[SELECTED PASSAGE]

Stages of Spiritual Growth
Sep 07, 2021One of the topics that I have honestly never heard anyone teach on (except to mention it briefly in passing) but which has become such an important topic in my own life and ministry, is the teaching in the First Letter of John regarding the three main stages of spiritual growth. There are lots of other passages in the Bible that touch on these three stages, and they could be used to confirm and flesh-out what First John says, but I want to just briefly look at First John in this article.
I truly believe that if most Christians understood this, it would change the way they relate to other Christians (for the better) and how they engage with Biblical teaching.
Here is what 1st John 2:12-14 says:-
I am writing to you, dear children, because your sins have been forgiven on account of his name. I am writing to you, fathers, because you know him who is from the beginning. I am writing to you, young men, because you have overcome the evil one. I write to you, dear children, because you know the Father. I write to you, fathers, because you know him who is from the beginning. I write to you, young men, because you are strong, and the word of God lives in you, and you have overcome the evil one.
Let’s lay that out a bit clearer:
Spiritual Children are those who are told:
Your sins have been forgiven on account of his name and you have come to know the Father.

[INFORMATION SUPPLIED]

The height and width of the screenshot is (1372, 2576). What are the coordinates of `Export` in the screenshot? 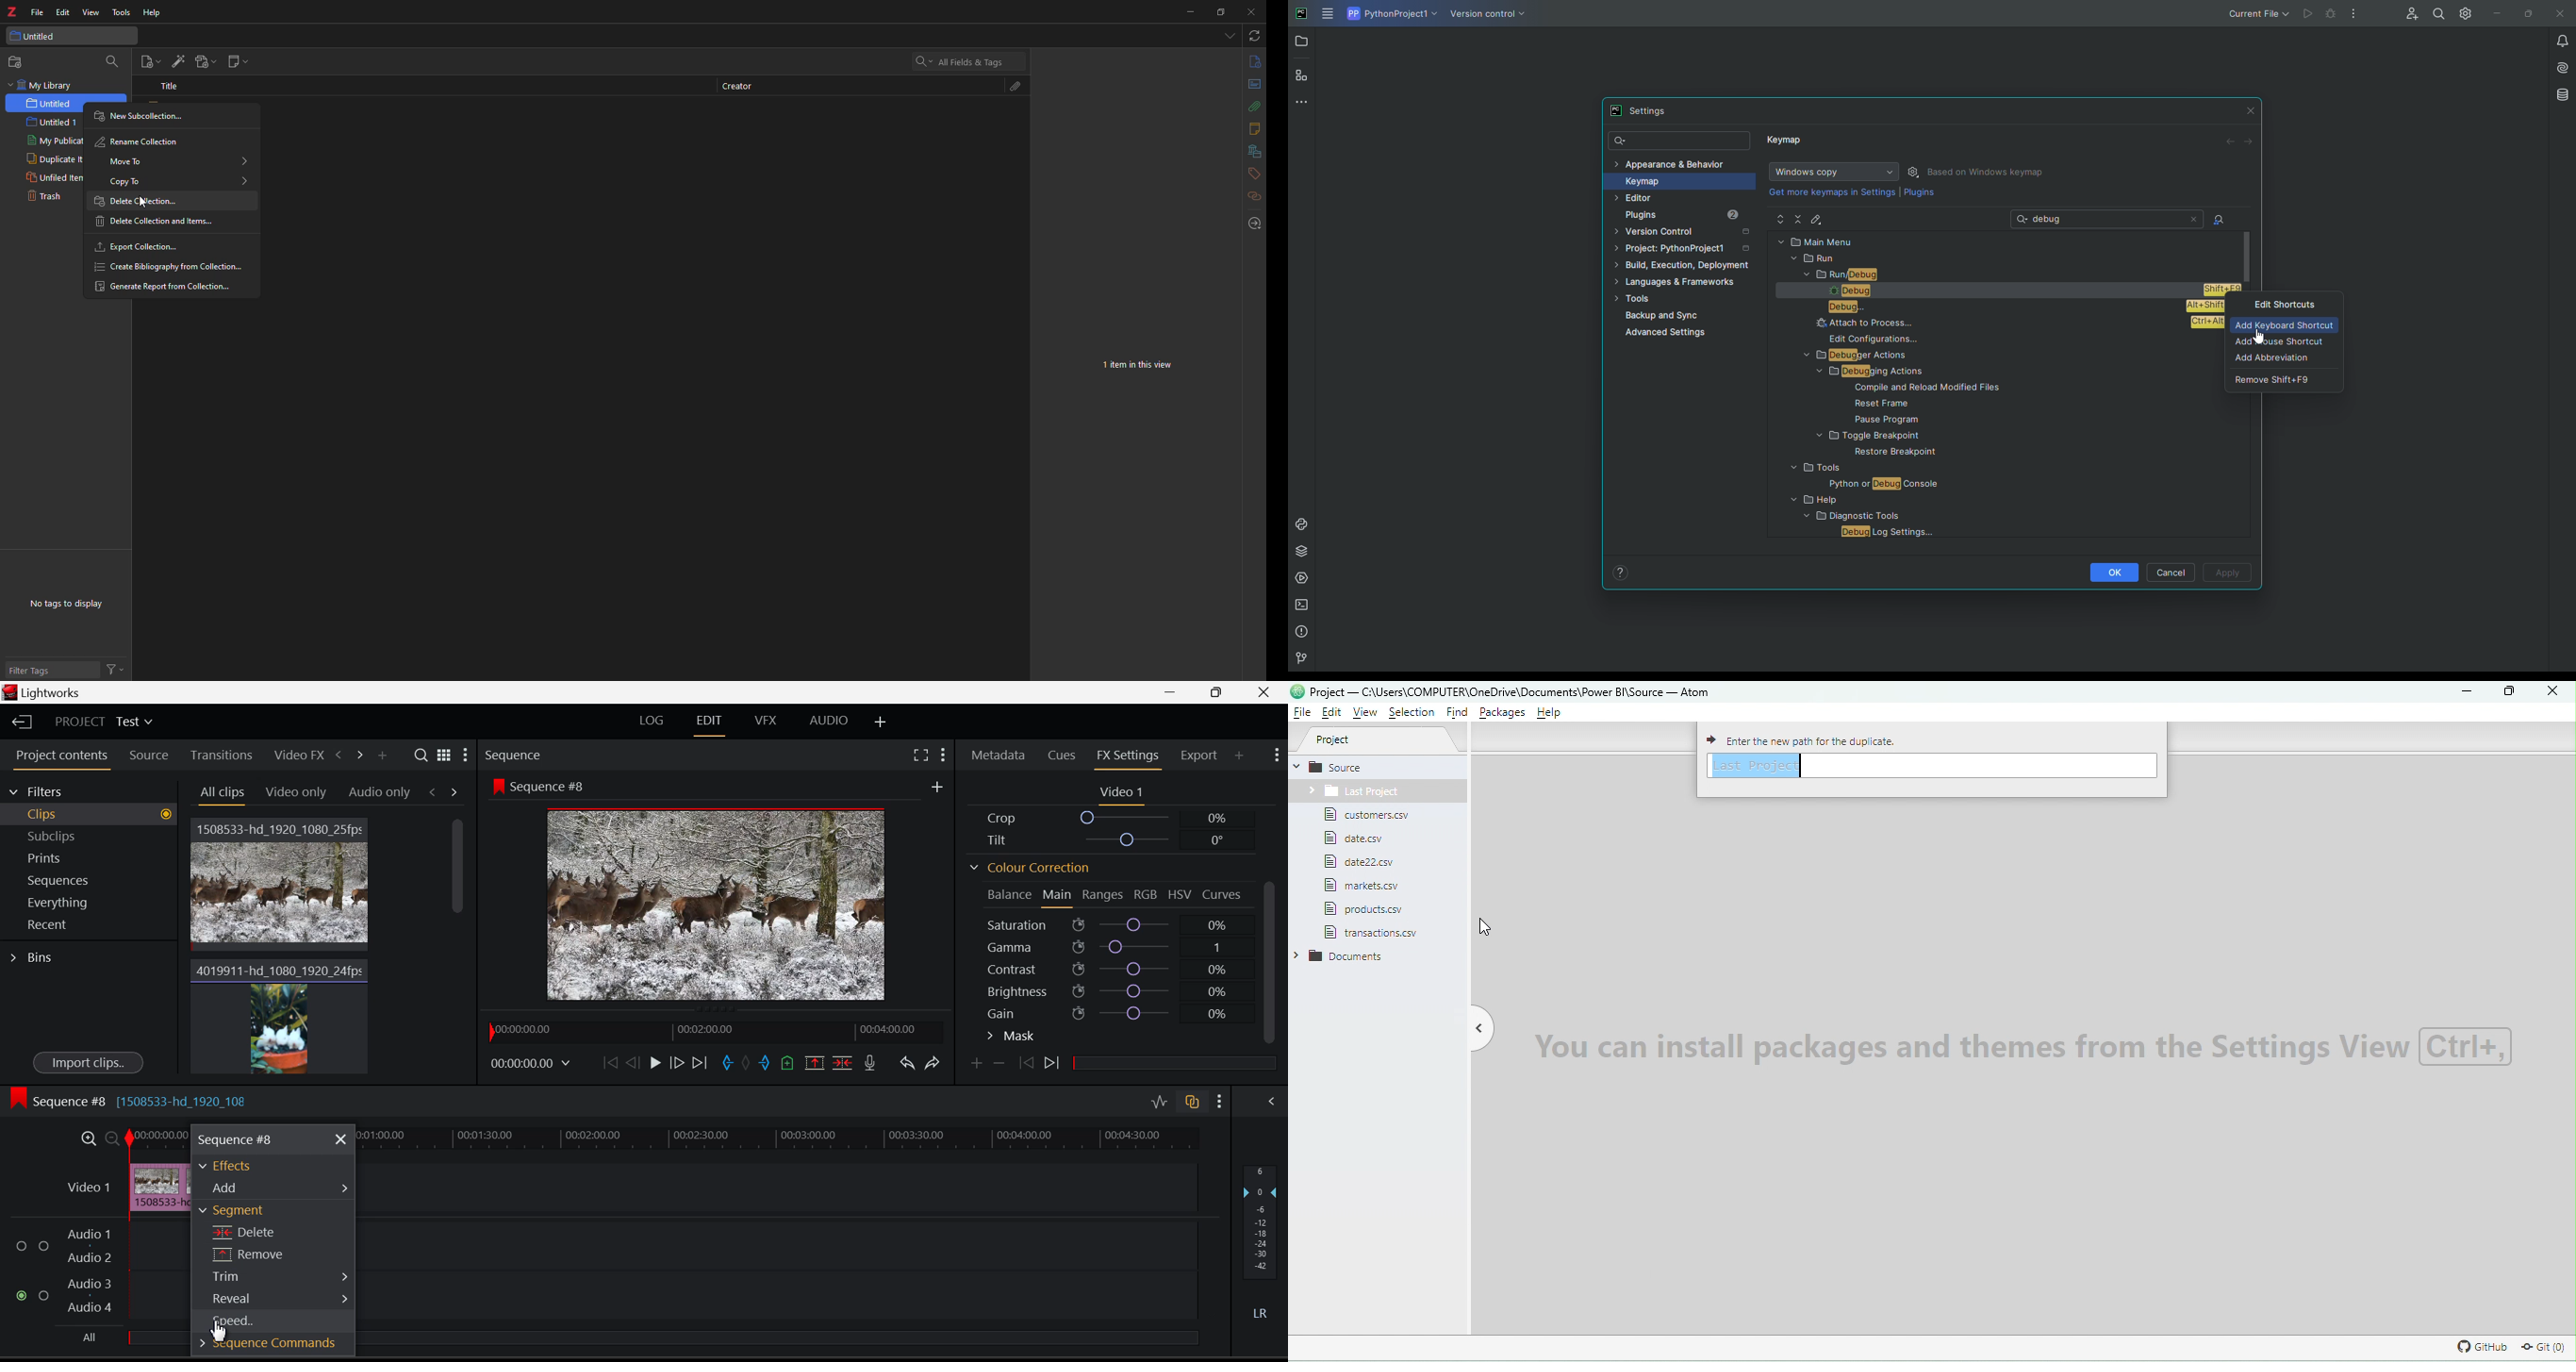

[SET TASK] Rewrite the part of the article on stages of spiritual growth that opens with the words "Here is what" and closes with "to know the Father.", putting "elders" in place of "fathers" throughout.

[RESPONSE TO THIS TASK]
Here is what 1st John 2:12-14 says:-
I am writing to you, dear children, because your sins have been forgiven on account of his name. I am writing to you, elders, because you know him who is from the beginning. I am writing to you, young men, because you have overcome the evil one. I write to you, dear children, because you know the Father. I write to you, elders, because you know him who is from the beginning. I write to you, young men, because you are strong, and the word of God lives in you, and you have overcome the evil one.
Let’s lay that out a bit clearer:
Spiritual Children are those who are told:
Your sins have been forgiven on account of his name and you have come to know the Father.